'''

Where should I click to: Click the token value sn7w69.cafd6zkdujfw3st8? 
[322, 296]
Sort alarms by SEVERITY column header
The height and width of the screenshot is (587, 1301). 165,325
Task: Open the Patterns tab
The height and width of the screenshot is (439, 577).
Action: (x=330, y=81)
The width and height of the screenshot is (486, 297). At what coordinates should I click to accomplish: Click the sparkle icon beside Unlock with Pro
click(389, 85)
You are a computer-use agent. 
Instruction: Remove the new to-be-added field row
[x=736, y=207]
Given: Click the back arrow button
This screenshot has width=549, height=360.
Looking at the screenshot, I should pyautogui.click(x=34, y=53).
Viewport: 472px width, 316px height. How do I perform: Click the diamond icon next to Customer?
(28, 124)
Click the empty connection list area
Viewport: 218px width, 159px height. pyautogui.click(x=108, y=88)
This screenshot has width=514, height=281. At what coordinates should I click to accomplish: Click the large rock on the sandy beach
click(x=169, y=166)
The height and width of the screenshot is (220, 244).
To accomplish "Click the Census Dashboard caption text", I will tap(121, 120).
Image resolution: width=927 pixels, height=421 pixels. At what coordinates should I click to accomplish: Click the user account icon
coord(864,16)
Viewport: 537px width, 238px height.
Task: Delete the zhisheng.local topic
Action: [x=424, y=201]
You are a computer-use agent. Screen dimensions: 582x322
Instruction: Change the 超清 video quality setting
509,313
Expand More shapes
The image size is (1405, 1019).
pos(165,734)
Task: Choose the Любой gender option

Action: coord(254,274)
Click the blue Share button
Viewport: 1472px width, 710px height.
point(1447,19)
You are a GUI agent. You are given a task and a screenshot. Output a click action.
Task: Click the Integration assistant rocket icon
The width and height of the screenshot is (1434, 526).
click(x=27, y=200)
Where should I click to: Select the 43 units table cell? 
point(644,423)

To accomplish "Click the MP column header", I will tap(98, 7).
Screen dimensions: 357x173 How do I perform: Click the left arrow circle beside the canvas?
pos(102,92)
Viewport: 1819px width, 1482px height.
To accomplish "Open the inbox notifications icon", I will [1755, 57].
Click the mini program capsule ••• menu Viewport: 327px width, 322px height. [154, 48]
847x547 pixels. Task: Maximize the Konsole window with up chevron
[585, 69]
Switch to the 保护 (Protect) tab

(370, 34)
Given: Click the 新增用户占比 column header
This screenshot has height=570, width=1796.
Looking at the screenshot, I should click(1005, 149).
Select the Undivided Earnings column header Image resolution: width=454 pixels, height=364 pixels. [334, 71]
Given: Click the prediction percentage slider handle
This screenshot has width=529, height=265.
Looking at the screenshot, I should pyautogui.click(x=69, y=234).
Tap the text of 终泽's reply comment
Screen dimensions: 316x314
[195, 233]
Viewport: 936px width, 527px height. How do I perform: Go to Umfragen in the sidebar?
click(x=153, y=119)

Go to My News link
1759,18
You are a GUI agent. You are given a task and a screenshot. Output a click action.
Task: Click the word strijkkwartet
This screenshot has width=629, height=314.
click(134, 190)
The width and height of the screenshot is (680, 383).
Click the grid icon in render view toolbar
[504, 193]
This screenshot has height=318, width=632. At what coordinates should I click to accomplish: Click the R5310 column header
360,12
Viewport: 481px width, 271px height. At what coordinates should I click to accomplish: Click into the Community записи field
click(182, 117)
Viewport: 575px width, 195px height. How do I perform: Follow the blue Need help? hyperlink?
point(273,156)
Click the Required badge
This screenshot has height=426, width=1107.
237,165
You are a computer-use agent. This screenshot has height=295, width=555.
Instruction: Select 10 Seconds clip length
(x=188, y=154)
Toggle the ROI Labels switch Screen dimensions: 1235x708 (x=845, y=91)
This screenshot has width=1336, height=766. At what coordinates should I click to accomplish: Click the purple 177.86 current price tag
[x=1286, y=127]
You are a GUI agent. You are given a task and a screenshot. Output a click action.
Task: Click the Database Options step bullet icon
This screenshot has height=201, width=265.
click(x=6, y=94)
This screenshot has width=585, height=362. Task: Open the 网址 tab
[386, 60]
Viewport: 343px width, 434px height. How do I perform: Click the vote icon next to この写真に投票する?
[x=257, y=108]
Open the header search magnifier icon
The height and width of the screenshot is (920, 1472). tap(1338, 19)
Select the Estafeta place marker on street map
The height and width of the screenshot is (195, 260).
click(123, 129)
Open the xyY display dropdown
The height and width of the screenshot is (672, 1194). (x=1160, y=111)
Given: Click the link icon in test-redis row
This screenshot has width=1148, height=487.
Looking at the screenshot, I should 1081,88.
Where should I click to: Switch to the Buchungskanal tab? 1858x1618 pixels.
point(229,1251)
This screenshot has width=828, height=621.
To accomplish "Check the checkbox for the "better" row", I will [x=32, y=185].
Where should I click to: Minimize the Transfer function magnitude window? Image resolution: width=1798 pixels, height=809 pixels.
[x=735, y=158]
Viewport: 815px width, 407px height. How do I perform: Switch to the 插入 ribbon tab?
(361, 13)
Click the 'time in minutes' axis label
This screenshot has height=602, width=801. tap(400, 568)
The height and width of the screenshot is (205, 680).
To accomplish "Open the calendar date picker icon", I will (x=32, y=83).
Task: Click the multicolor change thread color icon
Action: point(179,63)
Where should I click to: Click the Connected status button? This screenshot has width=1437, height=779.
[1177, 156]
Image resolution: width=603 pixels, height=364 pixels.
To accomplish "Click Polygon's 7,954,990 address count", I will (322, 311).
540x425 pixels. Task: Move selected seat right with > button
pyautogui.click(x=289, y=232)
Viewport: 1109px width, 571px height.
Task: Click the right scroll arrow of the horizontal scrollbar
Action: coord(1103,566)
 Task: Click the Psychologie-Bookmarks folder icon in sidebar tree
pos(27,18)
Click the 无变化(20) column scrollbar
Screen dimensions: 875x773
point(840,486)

'''

Exercise description: How many of the lines above contain the word "Open"? Reply with the number only.

Solved problem: 6